Sean Bandawat is the president and driving visionary behind the turnaround of Jacob Bromwell. His revival of the company started during college when he developed a business plan that earned the “Top Undergraduate Business Plan” award from the USC Marshall School of Business.
He is the founder of RateMyFraternity.com, a venture-backed start-up that allows Internet users to find, rate, and write reviews about different fraternity chapters nationwide. He also co-founded College Zoom, an award-winning college counseling service that specializes in helping high school and community college students apply to America’s best universities.
Tell me about the revival of Jacob Bromwell. I understand this started during college when you developed a business plan that earned the “Top Undergraduate Business Plan” award from the USC Marshall School of Business.
That’s correct. I developed the business plan with my business partner, Eric Stanton, who graduated from USC a year before me. Eric and I worked on several businesses prior to Jacob Bromwell but were not fully satisfied with the results and potential of those businesses.
Rather than start a business from scratch, our goal became to acquire an existing company with net losses, identify inefficiencies, take over management, and streamline it to maximize its profitability as quickly as possible.

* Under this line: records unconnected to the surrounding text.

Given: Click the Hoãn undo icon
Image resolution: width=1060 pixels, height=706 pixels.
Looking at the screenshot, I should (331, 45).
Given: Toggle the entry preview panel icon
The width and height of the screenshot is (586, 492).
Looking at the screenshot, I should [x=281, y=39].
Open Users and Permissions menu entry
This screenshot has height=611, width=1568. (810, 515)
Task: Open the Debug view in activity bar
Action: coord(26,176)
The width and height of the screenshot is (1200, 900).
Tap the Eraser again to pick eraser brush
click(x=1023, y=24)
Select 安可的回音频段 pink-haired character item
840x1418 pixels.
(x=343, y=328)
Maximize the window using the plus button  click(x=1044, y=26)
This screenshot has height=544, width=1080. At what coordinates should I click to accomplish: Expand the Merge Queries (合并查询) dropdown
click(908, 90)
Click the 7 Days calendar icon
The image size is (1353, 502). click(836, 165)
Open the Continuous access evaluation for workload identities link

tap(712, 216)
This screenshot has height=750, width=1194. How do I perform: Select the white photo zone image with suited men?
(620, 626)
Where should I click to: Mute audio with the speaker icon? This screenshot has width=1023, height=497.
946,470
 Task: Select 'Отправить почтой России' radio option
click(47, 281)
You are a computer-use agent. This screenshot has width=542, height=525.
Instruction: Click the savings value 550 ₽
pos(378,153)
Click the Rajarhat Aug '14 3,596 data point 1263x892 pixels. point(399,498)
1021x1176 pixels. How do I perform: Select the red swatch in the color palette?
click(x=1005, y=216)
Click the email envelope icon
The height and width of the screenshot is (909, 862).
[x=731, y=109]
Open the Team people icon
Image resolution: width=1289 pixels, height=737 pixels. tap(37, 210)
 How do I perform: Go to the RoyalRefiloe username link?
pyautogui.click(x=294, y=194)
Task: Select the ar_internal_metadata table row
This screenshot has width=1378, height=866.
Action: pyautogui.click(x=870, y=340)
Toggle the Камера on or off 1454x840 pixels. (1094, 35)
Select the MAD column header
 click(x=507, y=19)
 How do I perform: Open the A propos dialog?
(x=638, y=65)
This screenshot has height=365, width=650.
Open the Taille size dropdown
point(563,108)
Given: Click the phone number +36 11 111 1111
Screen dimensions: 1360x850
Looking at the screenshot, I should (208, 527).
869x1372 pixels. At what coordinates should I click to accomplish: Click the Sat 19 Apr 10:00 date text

After years of searching for the right deal, we decided on Jacob Bromwell, Inc., which was established in 1819 and is the country’s 34th oldest continuously owned and operated company.
For the last decade, the company suffered major losses in customers and sales. It took nearly six months of due diligence to truly understand why. After analyzing the business from every angle, we actually discovered that the company’s decline had nothing to do with a decline in demand for its products. There actually couldn’t be a better time than now to grow our distribution.
Immediately after I graduated, Eric and I have remained laser-focused on executing our business plan. We’ve made numerous improvements to the company’s organizational structure, which include instituting new accounting and inventory software, outsourcing operations to third-party manufacturers, hiring a direct sales force, cutting inessential products, and repositioning the brand with Forty Agency, a nationally-recognized marketing agency.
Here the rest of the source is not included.